For training, we follow standard procedures and use the curated training data set for both data sources to develop our models. Hyper-parameters are optimized using the designated development set. We have trained our model for 10 epochs with an empirically derived early stop. Details are in Fig. 1 of the Supplementary Materials. The maximum sequence length is 144, the learning rate is 2e-5, the weight decay is 1e-2, and the batch size is 64. AdamW is used as our optimizer. Similar to Xu et al. [17], the training and development set are combined to build our final model. We report the results on their respective test sets. We used a single Tesla P100 GPU with 16GB memory to run all experiments. The model will be made available upon the acceptance of the publication.


We conducted the following experiments:

  • To assess the performance of transfer learning and multi-task training for clinical modifiers, we evaluate MT on the OUD corpus and the ShARe corpus. We compare our results to previously reported results for the ShARe corpus and against a generalized clinical modifier model that combines all training examples from both corpora.

  • To evaluate the feasibility of domain adaptation for clinical modifiers when only a portion of clinical modifiers match the target and source domain, we perform bidirectional fine-tuning between the OUD and ShARe corpus. We fine-tune on the source domain, then perform an additional round of fine-tuning on the target domain to create 2 models (MT-SHR-OUD) and (MT-OUD-SHR) that are fine-tuned first on the ShARe corpus or OUD corpus respectively. We include a classification head for each modifier from both data sets for a total of # heads.
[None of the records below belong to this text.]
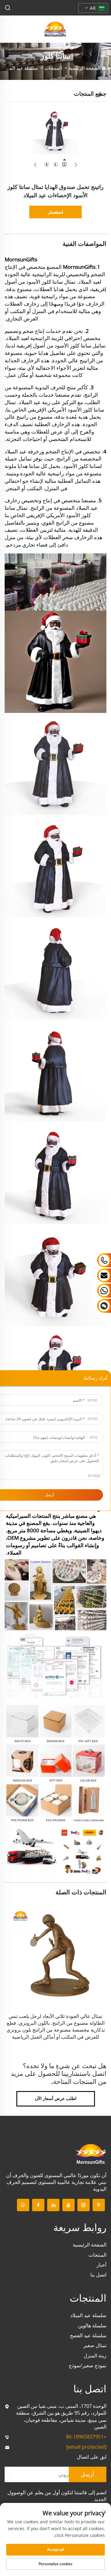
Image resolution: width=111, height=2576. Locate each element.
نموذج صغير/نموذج (87, 2365)
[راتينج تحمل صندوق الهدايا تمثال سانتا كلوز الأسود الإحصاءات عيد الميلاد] (55, 131)
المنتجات (53, 68)
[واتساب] (23, 2205)
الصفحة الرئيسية (84, 68)
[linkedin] (53, 2205)
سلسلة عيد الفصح (88, 2335)
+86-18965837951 (86, 2436)
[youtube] (68, 2205)
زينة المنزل (95, 2355)
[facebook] (38, 2205)
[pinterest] (98, 2205)
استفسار (55, 212)
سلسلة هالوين (92, 2325)
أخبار (101, 2264)
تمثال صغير (94, 2345)
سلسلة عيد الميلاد (20, 68)
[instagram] (83, 2205)
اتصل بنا (98, 2274)
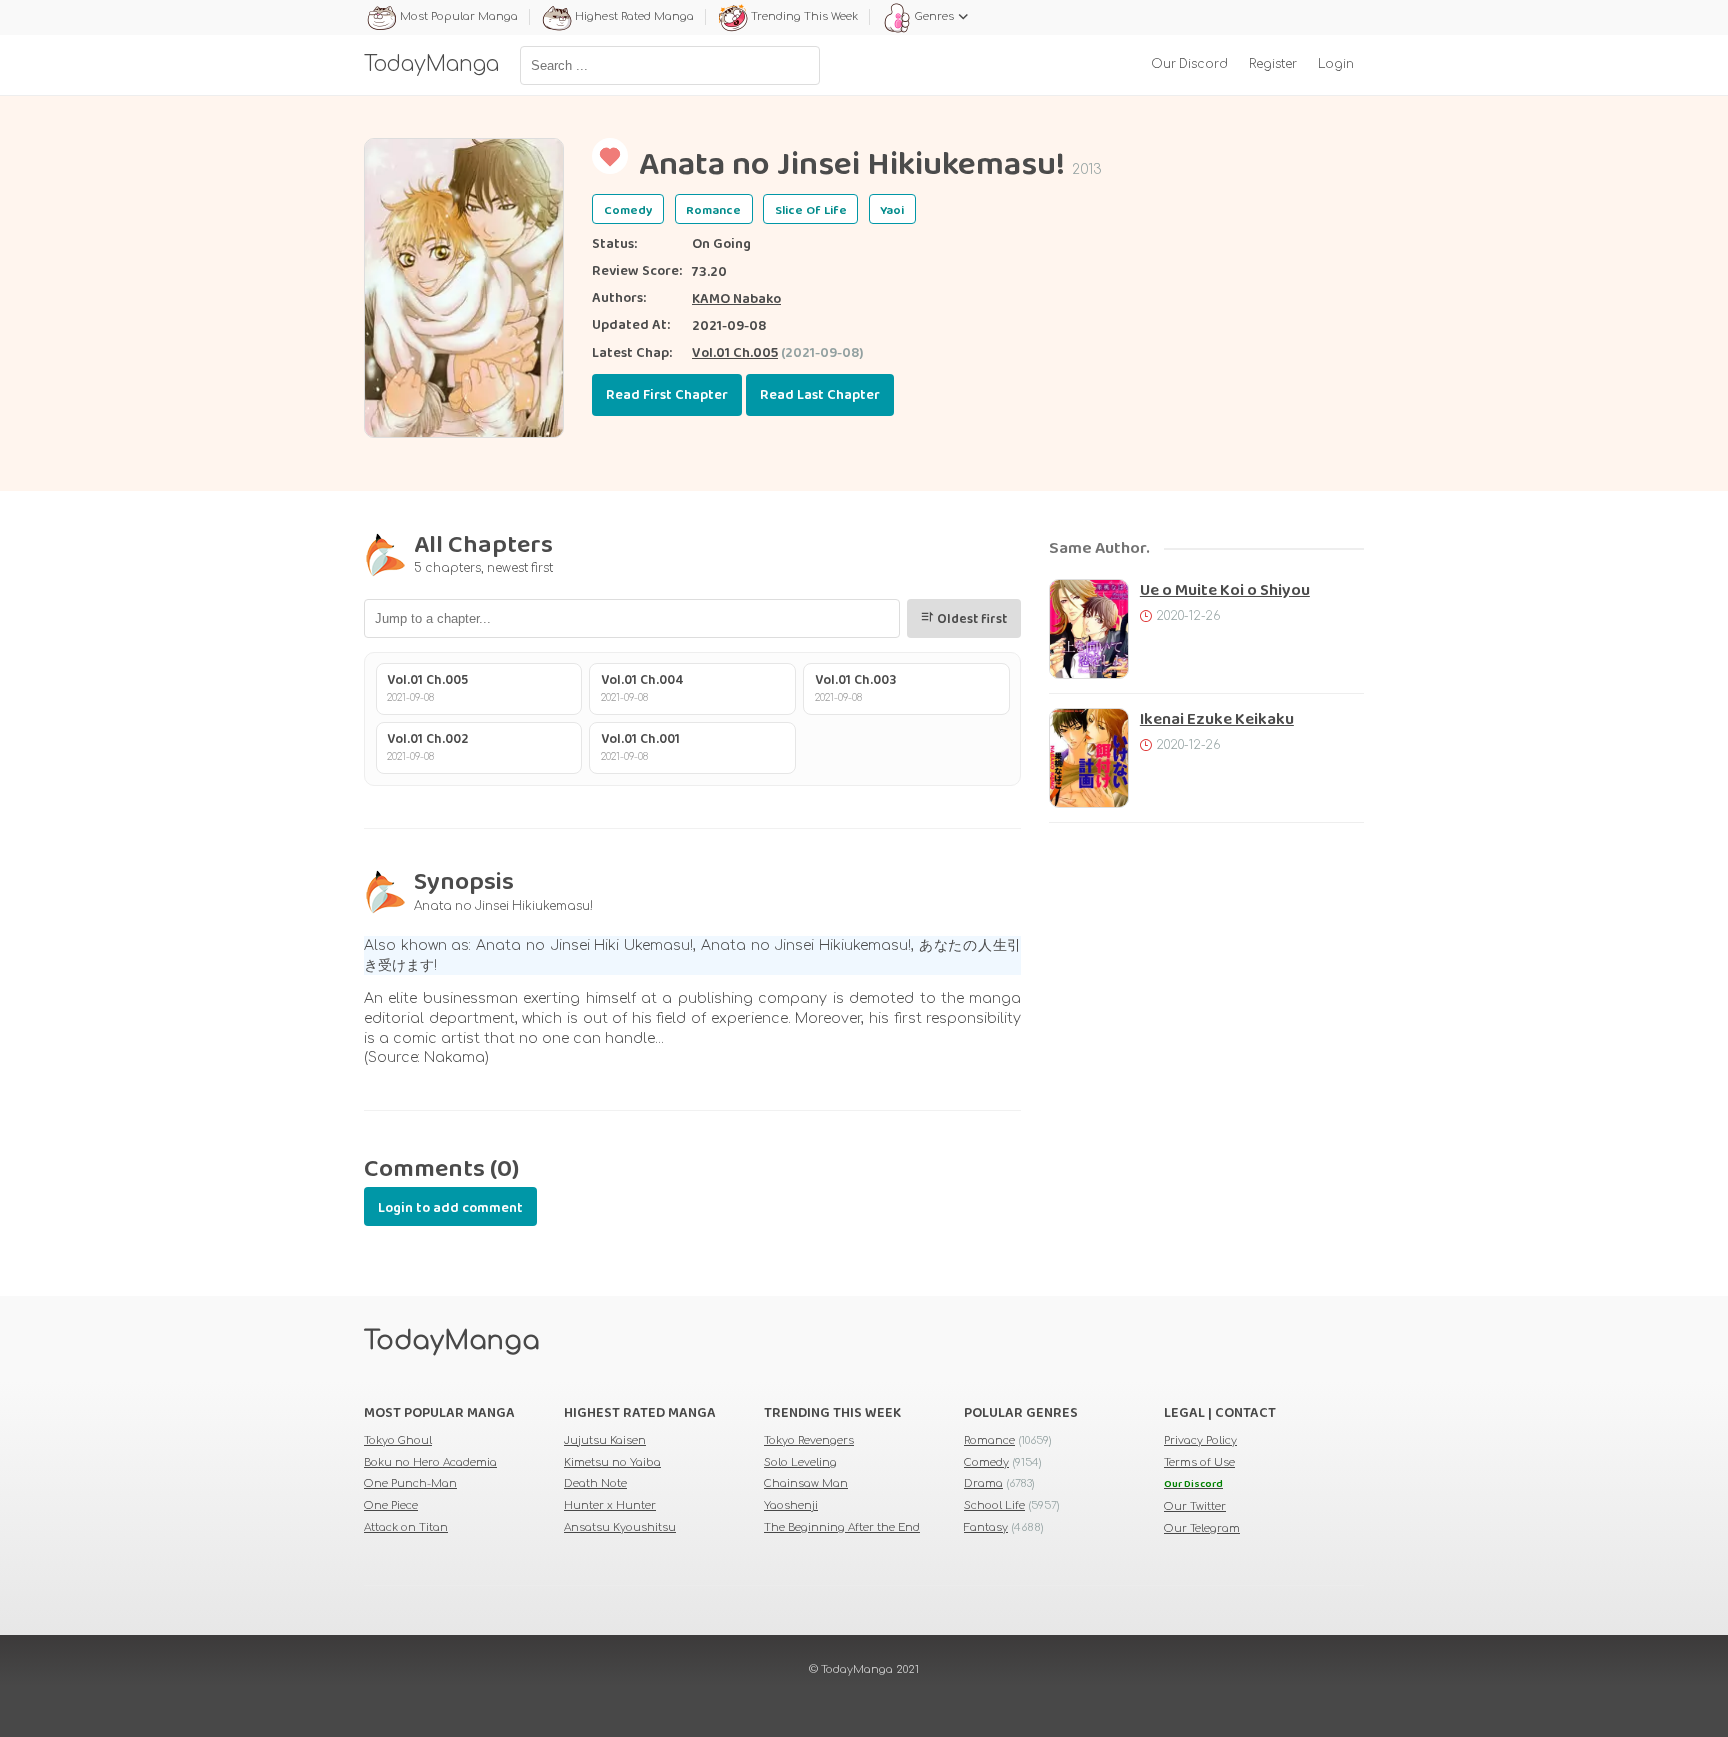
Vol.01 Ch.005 (735, 353)
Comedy (628, 210)
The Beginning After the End (842, 1527)
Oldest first (970, 619)
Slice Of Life (811, 210)
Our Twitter (1195, 1506)
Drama (983, 1483)
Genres (934, 16)
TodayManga (452, 1341)
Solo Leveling (800, 1462)
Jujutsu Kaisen (605, 1440)
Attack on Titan (406, 1527)
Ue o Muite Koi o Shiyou (1225, 590)
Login (1336, 64)
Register (1273, 64)
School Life (994, 1505)
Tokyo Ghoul (398, 1440)
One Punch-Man (410, 1483)
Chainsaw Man (806, 1483)
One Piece (391, 1505)
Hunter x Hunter (610, 1505)
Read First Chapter (667, 395)
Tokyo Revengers (809, 1440)
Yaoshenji (791, 1505)
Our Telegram (1202, 1528)
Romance (713, 210)
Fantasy (986, 1527)
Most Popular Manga (459, 16)
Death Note (595, 1483)
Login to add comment (450, 1208)
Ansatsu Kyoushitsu (620, 1527)
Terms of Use (1199, 1462)
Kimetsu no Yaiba (612, 1462)
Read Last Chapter (820, 395)
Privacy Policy (1200, 1440)
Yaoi (892, 210)
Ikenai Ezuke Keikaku (1217, 719)
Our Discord (1189, 64)
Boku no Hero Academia (430, 1462)
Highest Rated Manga (634, 16)
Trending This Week (804, 16)
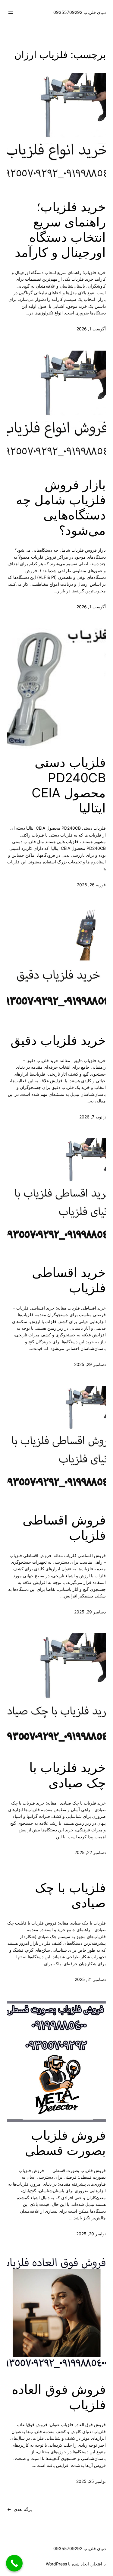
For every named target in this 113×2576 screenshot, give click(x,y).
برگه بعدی (19, 2509)
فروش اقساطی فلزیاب (64, 1527)
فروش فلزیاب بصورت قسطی (65, 2143)
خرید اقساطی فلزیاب (69, 1280)
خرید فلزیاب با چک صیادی (67, 1775)
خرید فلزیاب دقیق (58, 1040)
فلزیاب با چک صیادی (70, 1895)
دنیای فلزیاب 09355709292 (79, 12)
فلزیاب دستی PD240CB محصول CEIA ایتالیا (69, 785)
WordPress (56, 2563)
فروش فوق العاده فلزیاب (59, 2397)
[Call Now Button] (14, 2563)
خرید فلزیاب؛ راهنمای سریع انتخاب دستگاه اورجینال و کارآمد (60, 229)
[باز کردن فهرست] (10, 12)
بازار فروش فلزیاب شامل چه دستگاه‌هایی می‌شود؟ (61, 507)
  • We performed 2 ablation studies on both the OUD and ShARe corpus by (1) removing the disorder mention after the [SEP] or (2) replacing the MT model heads with a single-headed (ST) model, where a model is trained separately for each modifier.


To evaluate a system for identifying rare values of different modifiers, the original challenge for the ShARe corpus used weighted accuracy, where the prevalence of different values for each of the modifiers is considered. Specifically, for each modifier \(m_i\) the weights are calculated as follows

$$\begin{aligned} weight \left( m_i^k \right) =1-prevalence \left( m_i^k\right) \end{aligned}$$

where k represents the different classes of the modifier \(m_i\) as described in the task description paper [13]. We used the evaluation script from the challenge organizers to compare with the previous state-of-the-art system [17]. We have also used the standard unweighted accuracy and micro-averaged F1 to compare against other later works (Table 2). For the OUD data set, we used the standard unweighted accuracy and macro-averaged F1 (including the null class) and micro-averaged F1 for possible future comparison.

Chi-square test

We perform a Chi-square test [31] to compute the statistical difference between our model results and previous results through comparing the number of correct and incorrect predictions. We used accuracy and the total number of examples in the test set if these numbers were not available.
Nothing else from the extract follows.